SEO for Startups: Top 7 Lessons + A Trip to Y Combinator - davecardwell
http://www.seomoz.org/blog/seo-for-startups-top-7-lessons

======
patio11
It was excellent of Rand both to give this presentation and for him and YC to
post it publicly, because I think the startup community has a giant blind spot
where SEO is concerned. It isn't just black magic, goat entrails, and snake
oil.

My one qualification, on advice #7 ("you should have sources of traffic other
than Google"): while it is certainly dangerous to have 90% of your traffic
coming from Google, in certain niches you have little other choice. If you're
pitching a product in a niche with lots of linkerati in it, you're going to
have lots of non-Google traffic. If you're pitching a product on Facebook,
you're going to have lots of non-Google traffic. If you're pitching a product
to forty-something ladies, you're probably not going to have lots of non-
Google traffic, because _Google is the Internet's navigation for these users_.

### [Data]
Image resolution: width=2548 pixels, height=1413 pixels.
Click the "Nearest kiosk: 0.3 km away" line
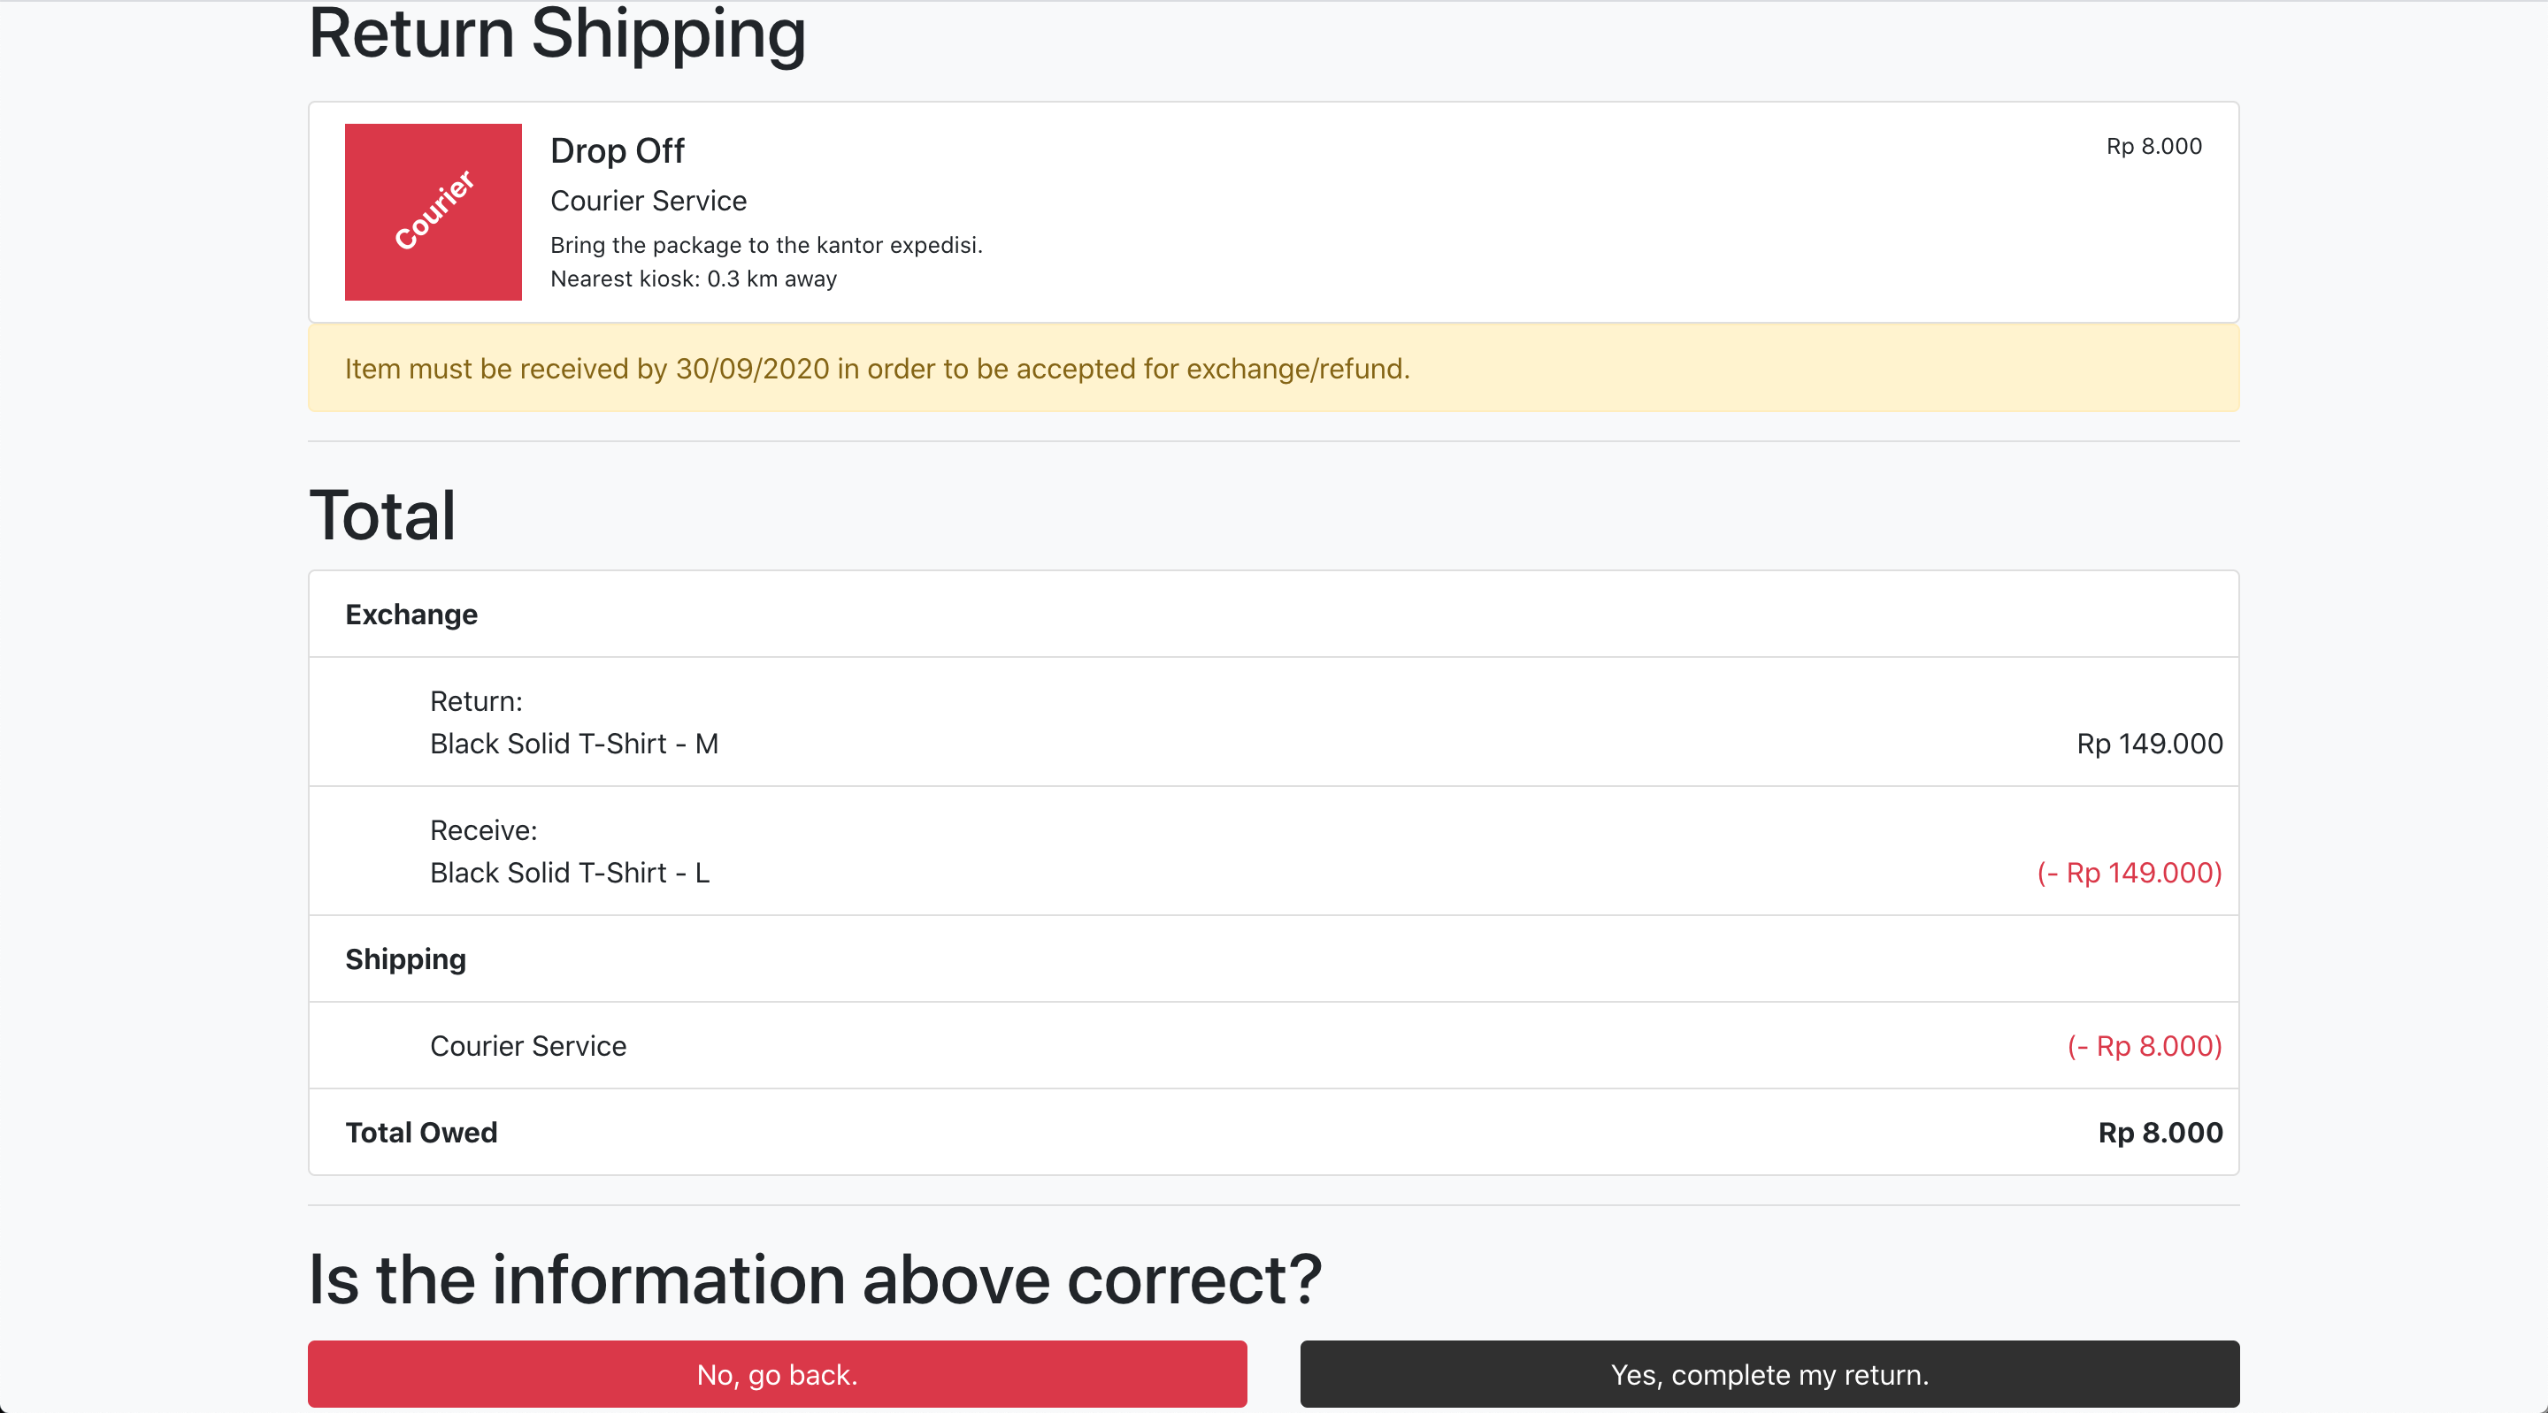pyautogui.click(x=693, y=279)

### [Work to complete]
Pick up the forum thread about SEO for startups right after its last sentence and keep it going. You won't need any of the lines for this.

### [Task result]
They don't have a regular blog they trust, they don't spread links around
themselves at nearly the velocities y'all do, they don't tweet. But they do
Google. The sites that they might click through to you from? They got to those
by Google, too.

Since I tend to pitch to non-technical users and need marketing that scales
out of proportion to time invested, Plan A: Google. Plan B: AdWords. Plan C:
I've been looking for a good candidate for 3 years now. (P.S. If your startup
has an option I will pay you money for it.)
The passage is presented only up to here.